La sensación de orfandad después de la renuncia y el exilio de Evo Morales también es algo que se recoge como piedras dejadas para marcar un camino en las conversaciones con habitantes del Alto, con simpatizantes del MAS, con dirigentes o dirigentas políticos incluso; muchos y muchas de elles sin querer dar su nombre por temor a las amenazas o a la persecución judicial. Y lo cierto es que esa inmensa estructura que es el MAS está buscando reorganizarse sin cabeza visible, poniendo a funcionar la bancada mayoritaria en el Congreso, que logró con el daño menor de no volver a contar con la candidatura de Evo y de Álvaro García Linera un llamado a elecciones que funcione como salida política, por un lado. Por el otro, volviendo a reunir a las organizaciones sociales, indígenas, sindicales, de mujeres para darle voz a las bases, también heridas por la falta de conducción y por ese racismo enardecido que funciona como terror de perder la dignidad que los pueblos originarios recuperaron en los últimos diez años.
Pero la derecha se organiza demasiado rápido y aun cuando parece conceder una exigencia como la anulación del decreto de impunidad para las Fuerzas Armadas y de Seguridad para la represión, al día siguiente forma una fuerza militar de elite antiterrorista que funciona en Santa Cruz, en la cuna de Luis Camacho. Y es usando la figura de terrorismo como se persigue a quienes integran o integraron el MAS y también a la delegación argentina que hasta ayer estuvo en La Paz.

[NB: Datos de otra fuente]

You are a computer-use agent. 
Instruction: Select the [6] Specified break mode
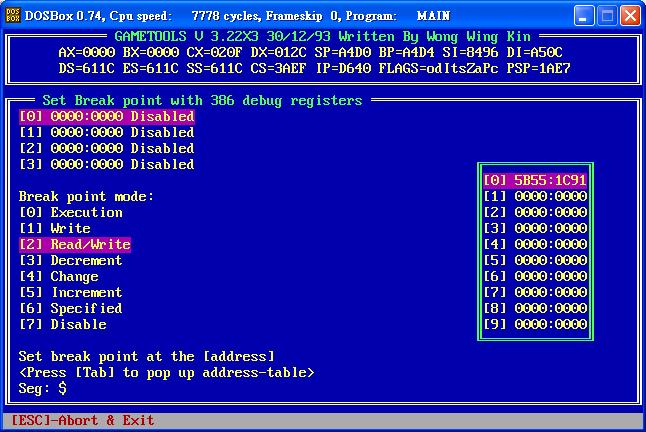(x=71, y=308)
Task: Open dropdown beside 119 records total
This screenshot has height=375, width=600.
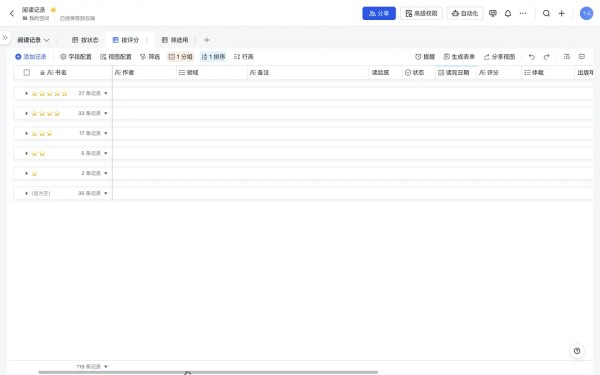Action: pos(106,367)
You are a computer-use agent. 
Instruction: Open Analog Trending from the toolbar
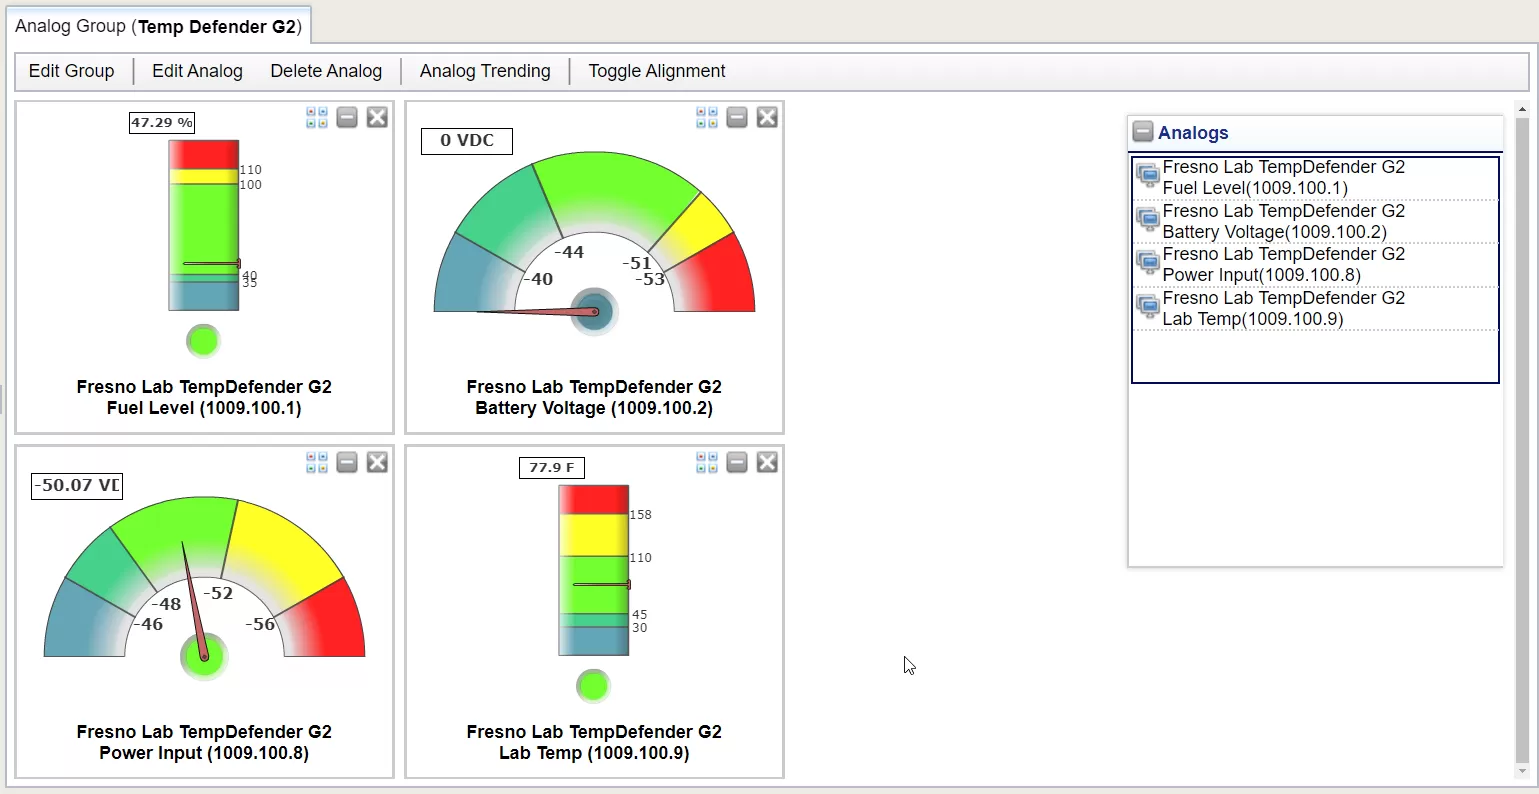[x=485, y=71]
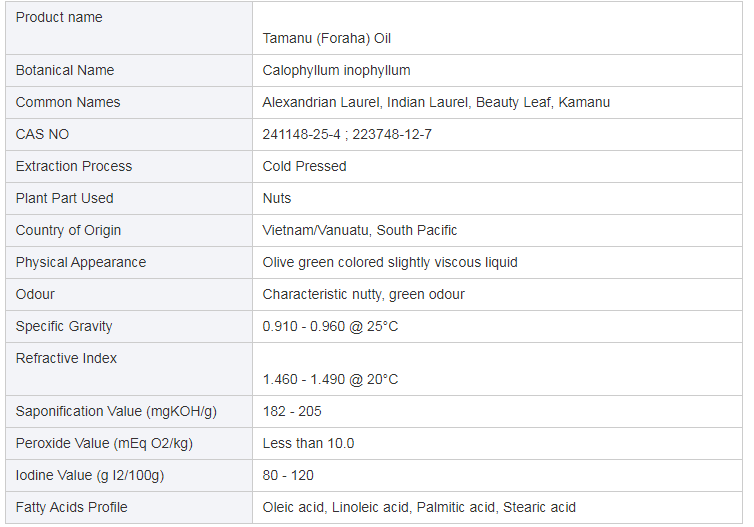
Task: Click the Olive green colored appearance description
Action: [390, 263]
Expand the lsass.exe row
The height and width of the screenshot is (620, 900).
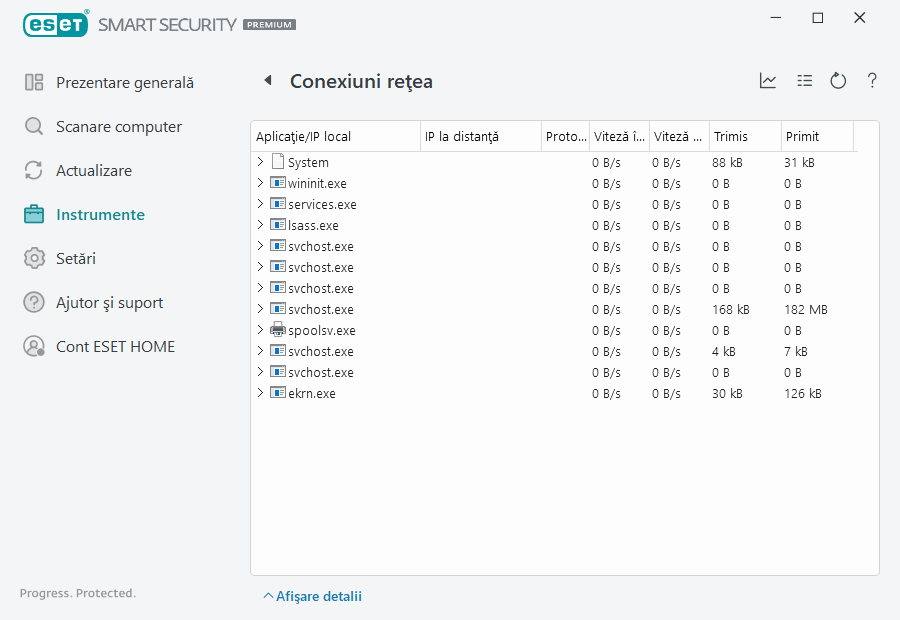[261, 225]
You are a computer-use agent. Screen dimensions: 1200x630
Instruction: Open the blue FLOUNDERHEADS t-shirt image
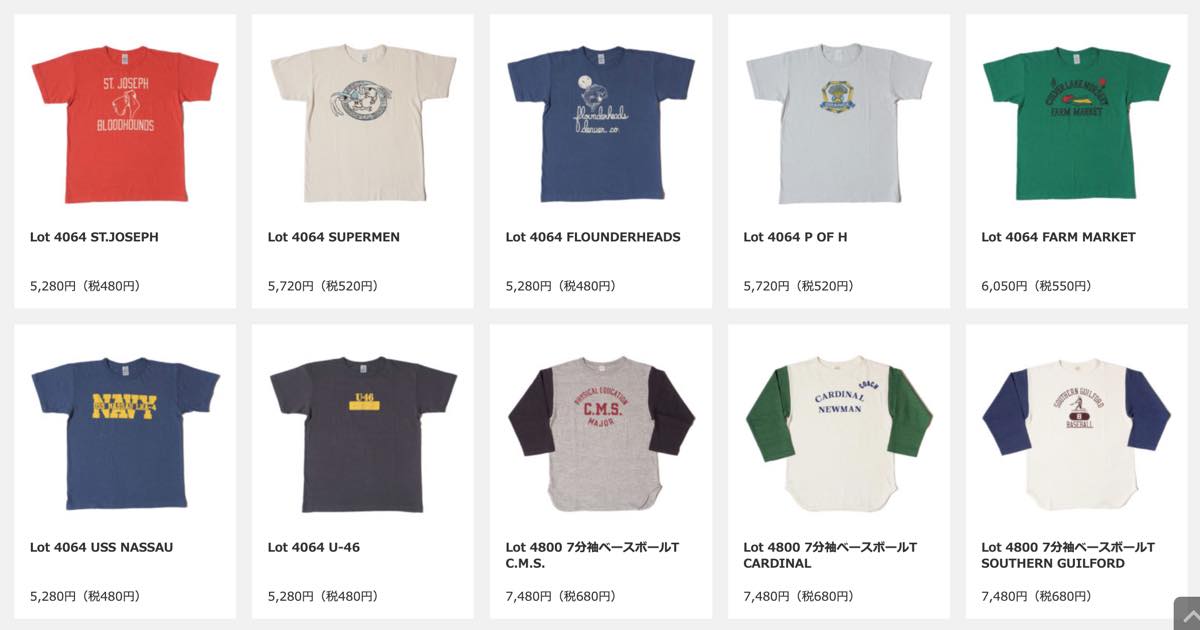click(601, 124)
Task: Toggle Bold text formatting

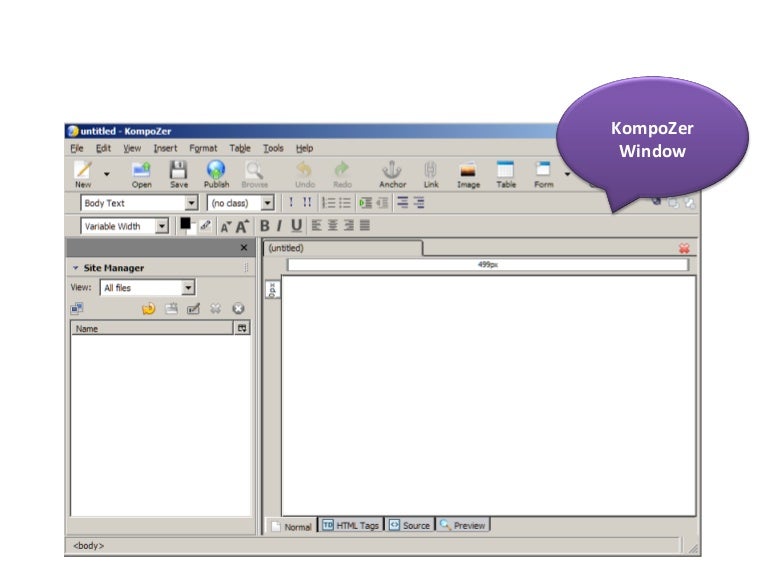Action: click(265, 226)
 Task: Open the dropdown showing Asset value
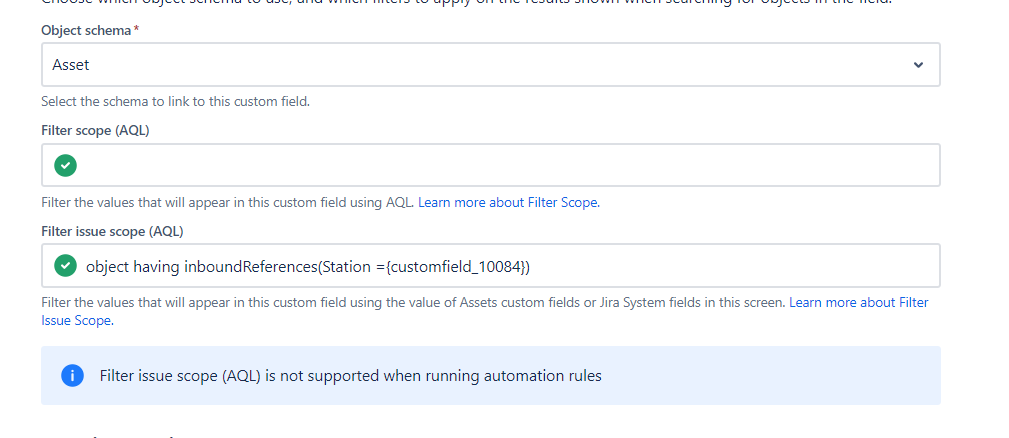(491, 65)
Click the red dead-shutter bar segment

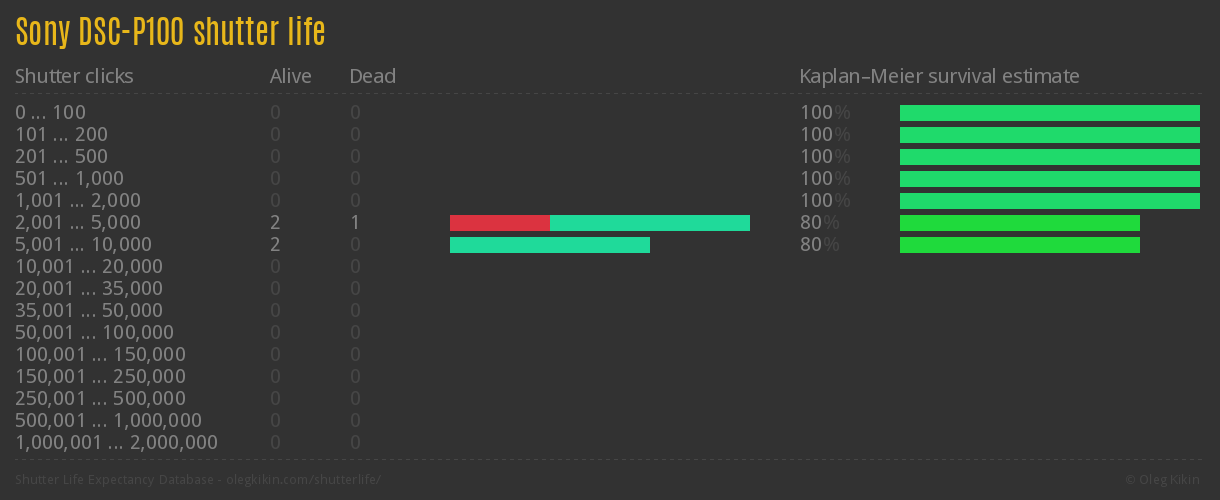(499, 223)
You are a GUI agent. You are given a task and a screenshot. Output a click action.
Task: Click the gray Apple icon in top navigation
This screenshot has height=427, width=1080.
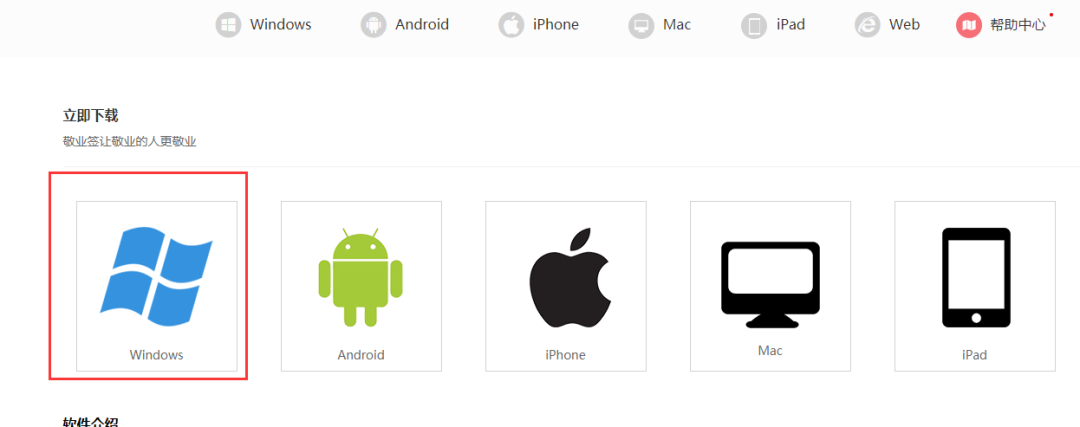coord(511,25)
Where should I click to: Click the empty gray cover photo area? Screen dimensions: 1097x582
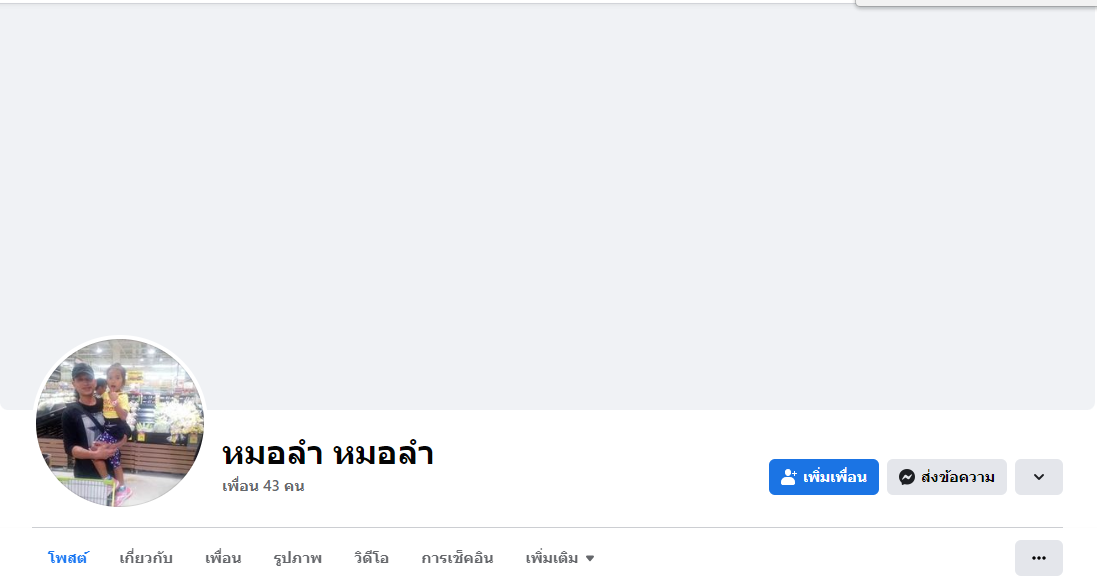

Bolivia duele. Duele por sus muertes y heridas, duele por la persecución y por la brutalidad de su aparato de comunicación que habla de paz aunque en esta cronista lo que funciona como eco de esa campaña es aquella de “El silencio es salud” de la última dictadura argentina. Y duele porque está tan cerca como la verdulería de la esquina, tan cerca como las compañeras con las que se marcha en las manifestaciones feministas. Bolivia es un recordatorio de la fragilidad a la que están expuestos los gobiernos populares y del poder de las derechas que, por ejemplo, sostienen a Piñera en el poder después de dos meses de movilizaciones constantes. Pero el futuro de esa construcción plurinacional, capaz de inscribir en la constitución del Estado, entre otras cosas, que nadie puede poseer más de 5 mil hectáreas de tierra, no tiene un punto en esta ocupación del poder por parte de la derecha neoliberal más rancia. En todo caso, como ya se escribió en estas crónicas desde el altiplano, puntos suspensivos. Porque la resistencia está viva y las bases se están organizando. Porque no es solo Evo, la luna y el sol, sino esa fuerza popular que defiende contra todo a la wiphala.